_The task_. In the Excel pivot tables text below, condense the paragraph beginning "Summary is the simplest thing" into a short bulleted list that keeps its main facts.

_Passage to read_.

┄┄┄┄┄┄┄┄┄┄

Pivot features, learn by examples
How to aggregate, summarize, filter and compare data.
Pivot tables in Excel are a very good way to leave your source data as it is and work on its mirror copy. By creating a pivot you instantly get a brand new workspace to filter, group, summarize and compare data without even touching the original table. Let's go through those functions every pivot table is supposed to feature.
Grouping or Aggregating Data
This is by far the very core feature pivots have been created for. Let's start with an example to make it clearer.
If you're dealing with dates (which means days, months, years and so forth) a common way to read data, especially when you have large dataset to analyze is by grouping lines in more meaningful subsets such as weeks, quarters, or so. This lets you have less data to look at and probably more usable information.
Automatic Grouping - Quarters
Use the bottom-left quadrant (labeled Row Labels) for Grouping.

Grouping can be done either manually or automatically since Excel is able to detect data types (e.g. dates), thus suggesting possible groups.
Sub groups are also a great feature, and they support multiple levels of aggregation so that pivot table itself becomes an information discovery tool.

Summarizing Data
Summary is the simplest thing you can do with a pivot table. Just drag a field you'd like to view summarized to the bottom-right quadrant (labeled Values) and you're done. Excel automatically suggests an operation that makes sense for that field, which is usually Sum, but you can easily change that to Count, Average or whatever is good for you. Summary is as even more powerful when used together with Filtering or Grouping (as seen before).

┄┄┄┄┄┄┄┄┄┄

_Raw data_.
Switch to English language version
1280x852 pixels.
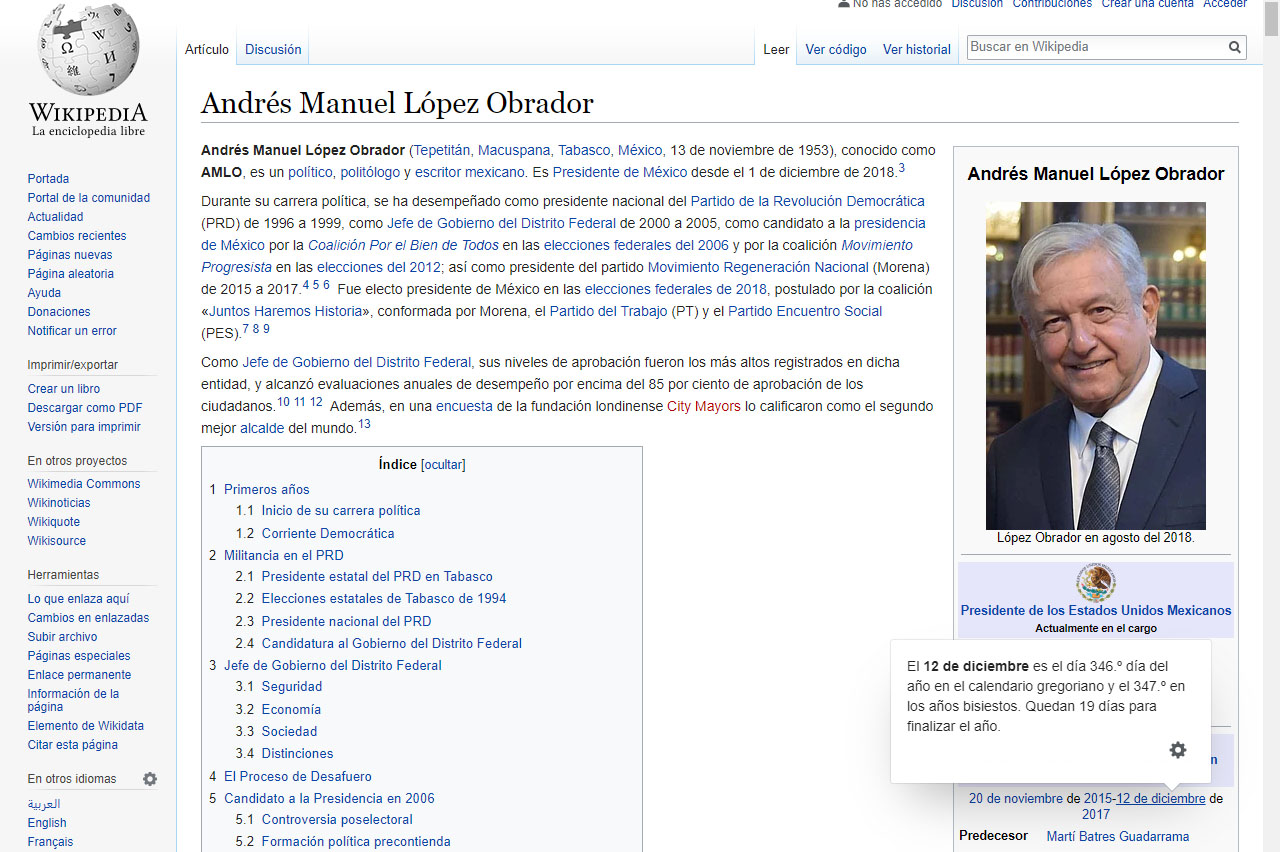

┄┄┄┄┄┄┄┄┄┄

_Correct answer_.
- Summarizing is the simplest pivot table operation.
- Drag a field to the bottom-right quadrant, labeled Values.
- Excel suggests a suitable operation, usually Sum, which can be changed to Count, Average or another option.
- Summarizing is even more powerful when combined with Filtering or Grouping.